Pendant ce temps les départements qui assurent plus d’un milliard de dépenses sociales pour le compte de l’État défaillant seront privés de toute autonomie fiscale puisqu’ils ne lèveront plus d’impôt. C’est vrai que c’est catastrophique pour les oppositions qui basent toujours leurs contestations sur le pression fiscale trop forte. Les recettes départementales déjà insuffisantes seront compensées par une part de la TVA la taxe la plus injuste que la France ait inventée puisque pauvres ou riches acquittent leur contribution sur le même taux. On assistera à un dévoiement total des principes républicains puisque c’est le milieu économique qui collectera donc la recette (avec un taux de fraude colossale. Les chiffres varient en effet selon les sources mais se situent entre…. 20 et 30 milliards d’euros par an soit environ 12 % de ses recettes de TVA, qui est pourtant le premier poste de recettes fiscales.
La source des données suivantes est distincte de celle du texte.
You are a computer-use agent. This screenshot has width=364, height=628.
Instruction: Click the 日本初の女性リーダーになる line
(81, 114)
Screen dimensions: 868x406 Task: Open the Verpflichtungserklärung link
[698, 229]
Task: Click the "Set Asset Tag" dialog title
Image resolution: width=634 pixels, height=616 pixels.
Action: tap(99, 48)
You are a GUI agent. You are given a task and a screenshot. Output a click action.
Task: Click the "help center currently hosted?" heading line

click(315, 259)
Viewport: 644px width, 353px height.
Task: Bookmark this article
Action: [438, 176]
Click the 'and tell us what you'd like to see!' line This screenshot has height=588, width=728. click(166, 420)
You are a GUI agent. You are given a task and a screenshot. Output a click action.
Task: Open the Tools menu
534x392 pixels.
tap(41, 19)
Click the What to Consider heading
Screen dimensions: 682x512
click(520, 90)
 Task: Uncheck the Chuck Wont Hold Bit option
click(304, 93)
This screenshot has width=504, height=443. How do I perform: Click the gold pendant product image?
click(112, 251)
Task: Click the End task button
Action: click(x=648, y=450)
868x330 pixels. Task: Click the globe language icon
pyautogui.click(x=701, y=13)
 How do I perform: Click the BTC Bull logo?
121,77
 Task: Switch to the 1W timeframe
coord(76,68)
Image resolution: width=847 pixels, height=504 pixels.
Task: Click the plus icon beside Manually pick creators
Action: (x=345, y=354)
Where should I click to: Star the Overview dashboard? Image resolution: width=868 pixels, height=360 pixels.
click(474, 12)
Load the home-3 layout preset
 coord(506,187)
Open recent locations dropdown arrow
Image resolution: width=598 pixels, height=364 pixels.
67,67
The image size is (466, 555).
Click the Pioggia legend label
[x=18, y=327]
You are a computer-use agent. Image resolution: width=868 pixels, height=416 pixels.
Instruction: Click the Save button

En fait le pari est simple : doper la consommation et donc engranger des recettes supplémentaires procurées par une taxe payée par tous les foyers ou tous les individus et largement inégalitaire. Selon l’INSEE les 10 % des personnes les plus modestes consacrent 12 % de leur revenu disponible à cette taxe, contre 5 % pour les 10 % les plus aisées. L’opinion publique est bien loin de pourvoir apprécier ces parties de bonneteau menées par Bercy qui brouillent les pistes, décalent les décisions douloureuses (échaudés par la taxe sur le gazole) après deux années essentielles pour le pouvoir (municipales, départementales, régionales) qui a bien compris le poids des élu(e)s locaux.

Cette publication a un commentaire

  1. J.J.

    Un geste pour les infirmières et les infirmiers des urgences, un geste pour les communes, un geste pour les retraités, un geste pour x, un geste pour y …..et souvent un geste déplacé.

    Ce gouvernement n’est donc capable que de gesticulations ?
    Du reste il vaut mieux qu’il se contente de gesticuler, devant la propension qu’il développe à prendre des décisions calamiteuses.